Problem details >> What you return should be only the lines starting at the one that contains "Screen dimensions: 1400x854" and running to the end of the listing, exactly as written, minus any pictures.
[Start of Attachment]
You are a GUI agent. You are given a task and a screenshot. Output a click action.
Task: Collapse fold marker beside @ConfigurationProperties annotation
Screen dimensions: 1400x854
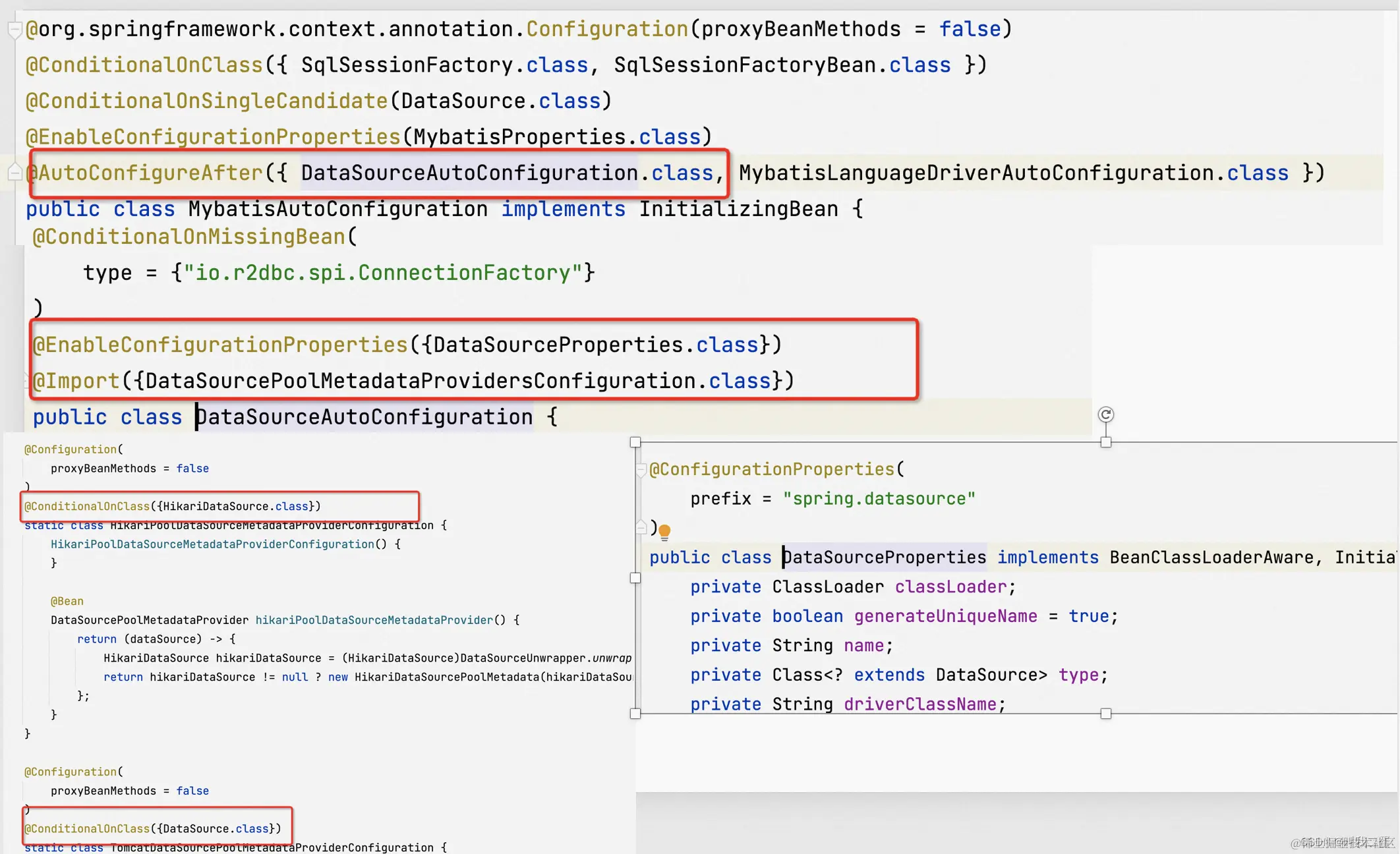tap(641, 470)
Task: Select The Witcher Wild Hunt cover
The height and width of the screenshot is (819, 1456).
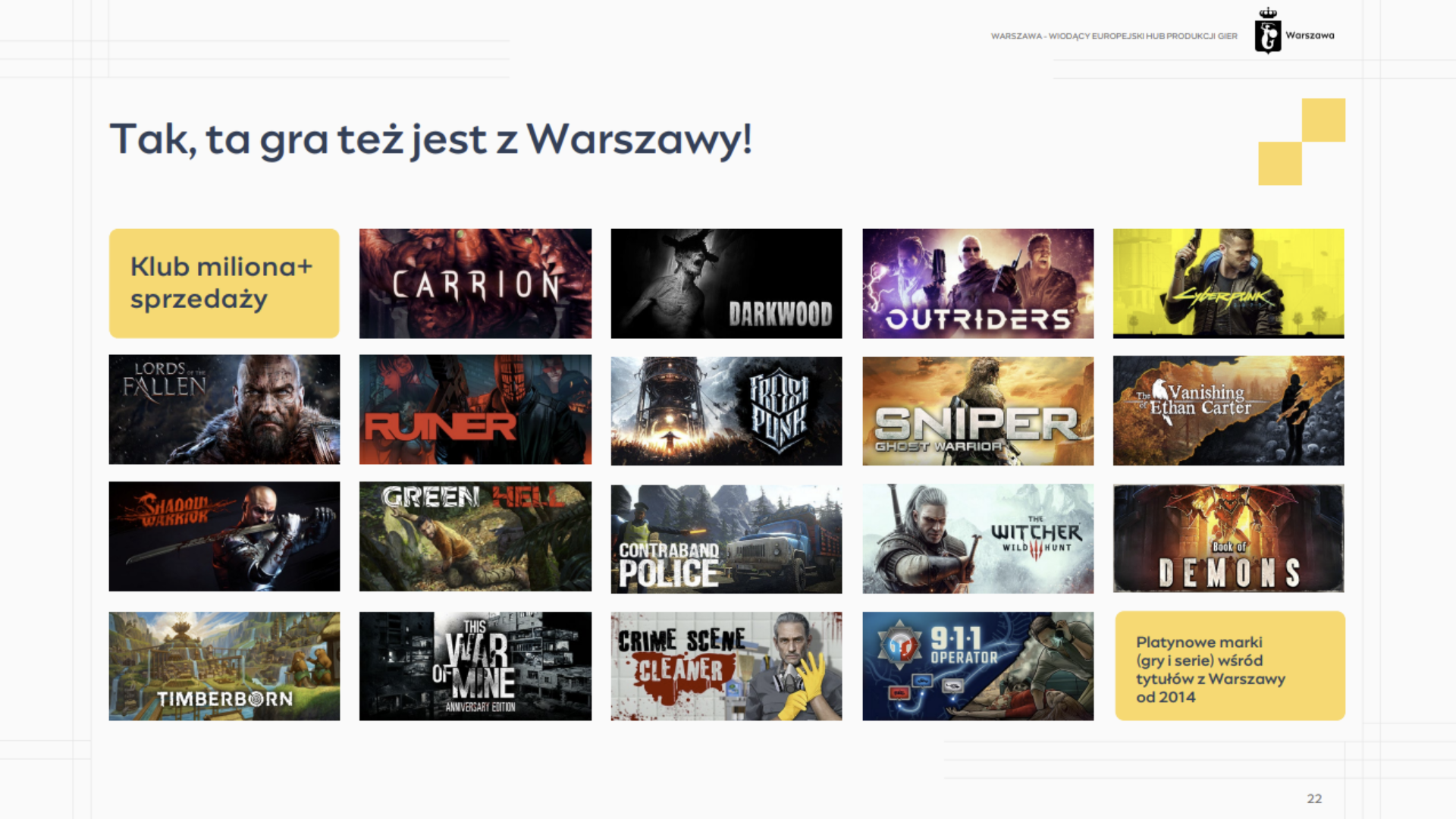Action: click(977, 538)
[End of Attachment]
Task output >>
Screen dimensions: 1400x854
tap(641, 470)
Task: Select The Witcher Wild Hunt cover
The height and width of the screenshot is (819, 1456).
Action: click(977, 538)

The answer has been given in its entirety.